Expert in losing money Su Zhu says you can afford to lose $10k
Three Arrows Capital (3AC) co-founder Su Zhu has claimed that “$10,000 is an amount you can definitely afford to lose if you’re in the Western world because you’ll earn that back in salary.”
Zhu made the claim on the OX podcast when asked what he would do if he started in crypto today in search of the mythical ‘100x.’
The disgraced 3AC founder and former jailbird was speaking to Frank DeGods (real name Rohun Vora) on a video titled ‘Frank Degods teaches Su Zhu how to 10x the OXFUN userbase by turning off 99% of his brain.’
During the two-hour conversation, DeGods probed Zhu about the path to ‘100x,’ asking him “If you started with $10,000 today in crypto, how would you maneuver?”

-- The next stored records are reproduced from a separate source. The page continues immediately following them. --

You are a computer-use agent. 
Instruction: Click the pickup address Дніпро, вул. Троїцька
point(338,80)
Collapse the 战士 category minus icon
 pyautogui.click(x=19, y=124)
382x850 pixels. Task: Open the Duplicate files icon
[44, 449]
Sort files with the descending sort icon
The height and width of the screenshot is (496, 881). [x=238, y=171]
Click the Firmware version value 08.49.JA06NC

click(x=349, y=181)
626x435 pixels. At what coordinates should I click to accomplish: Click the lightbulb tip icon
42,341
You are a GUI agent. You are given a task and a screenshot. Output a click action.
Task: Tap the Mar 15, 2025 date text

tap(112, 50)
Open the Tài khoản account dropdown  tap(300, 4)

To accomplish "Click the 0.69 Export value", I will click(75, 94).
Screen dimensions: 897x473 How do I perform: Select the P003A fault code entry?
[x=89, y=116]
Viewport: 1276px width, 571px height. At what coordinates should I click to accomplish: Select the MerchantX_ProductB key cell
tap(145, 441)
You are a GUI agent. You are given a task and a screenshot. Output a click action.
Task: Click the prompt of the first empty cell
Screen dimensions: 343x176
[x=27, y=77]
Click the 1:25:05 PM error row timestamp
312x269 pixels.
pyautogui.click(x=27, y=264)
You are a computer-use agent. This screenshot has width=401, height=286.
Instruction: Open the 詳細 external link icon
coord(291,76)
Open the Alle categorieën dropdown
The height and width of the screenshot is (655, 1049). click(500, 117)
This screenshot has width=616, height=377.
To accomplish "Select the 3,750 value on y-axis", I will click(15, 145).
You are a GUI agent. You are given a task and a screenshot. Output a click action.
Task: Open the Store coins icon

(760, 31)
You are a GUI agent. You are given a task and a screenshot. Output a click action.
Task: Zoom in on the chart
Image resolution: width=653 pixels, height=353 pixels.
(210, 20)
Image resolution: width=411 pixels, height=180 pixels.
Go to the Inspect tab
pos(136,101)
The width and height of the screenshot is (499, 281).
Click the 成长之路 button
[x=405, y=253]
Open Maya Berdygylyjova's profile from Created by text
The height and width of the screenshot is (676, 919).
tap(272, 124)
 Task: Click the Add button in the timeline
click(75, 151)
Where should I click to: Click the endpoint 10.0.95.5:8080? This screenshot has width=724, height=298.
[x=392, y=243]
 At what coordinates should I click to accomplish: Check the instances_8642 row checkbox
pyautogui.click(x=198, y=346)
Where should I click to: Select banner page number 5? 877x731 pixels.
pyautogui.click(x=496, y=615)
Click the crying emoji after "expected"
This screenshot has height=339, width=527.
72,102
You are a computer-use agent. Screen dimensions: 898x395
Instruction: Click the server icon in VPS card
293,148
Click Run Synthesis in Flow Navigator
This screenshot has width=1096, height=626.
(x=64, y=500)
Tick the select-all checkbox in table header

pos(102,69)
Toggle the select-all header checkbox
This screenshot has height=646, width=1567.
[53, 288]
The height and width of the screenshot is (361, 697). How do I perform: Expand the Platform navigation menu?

Zhu replied, “Definitely don’t do it on trading or that kind of stuff. I think you need to find a good coin — I think there’s a lot of 100x’s right now.”
Read more: 3AC founder Su Zhu says prison ‘good for you’ after four-month stay
He continued, “You have to get in very early so you have to screen it a bit, maybe split it into five stacks of 2,000 and just go big on some coins.
“The other nice thing about $10,000 is that it’s an amount you can definitely afford to lose if you’re in the Western world or the developed world because you’re going to earn that back in salary as well.
“If you have a salary or if you have earnings then you can afford to lose more money because you earn it back.”
He also claimed that if you’re early in crypto, you don’t want to be “too cautious.”
More financial advice from a man who’s fund blew up
Despite the implosion of his own fund barely two years ago, the failure of his follow-up bankruptcy claims platform, and a four-month stint in a Singaporean jail, Zhu hasn’t been shy about handing out financial advice.
As well as advising the OX podcast listeners on what to do with their ‘easily-earned’ $10,000, just last month he attempted to tell $2 billion Ethena how to manage risk.
Zhu suggested that Ethena should leverage up the long side of the trade to keep the ETH ‘funding rate’ high. Rather than simply holding USDe’s staked ETH collateral, he advised using it to borrow more ETH on decentralized finance (DeFi) protocol Aave.
Read more: Ethena offers 27% on stablecoins but where is the yield coming from?
The extra funds would then be used to buy perpetual swaps, boosting the demand for leverage and keeping USDe yields up.
Comparisons have been drawn between Ethena’s USDe and Do Kwon’s collapsed algorithmic stablecoin UST, which also offered outsized ‘stable’ yields via the Anchor protocol.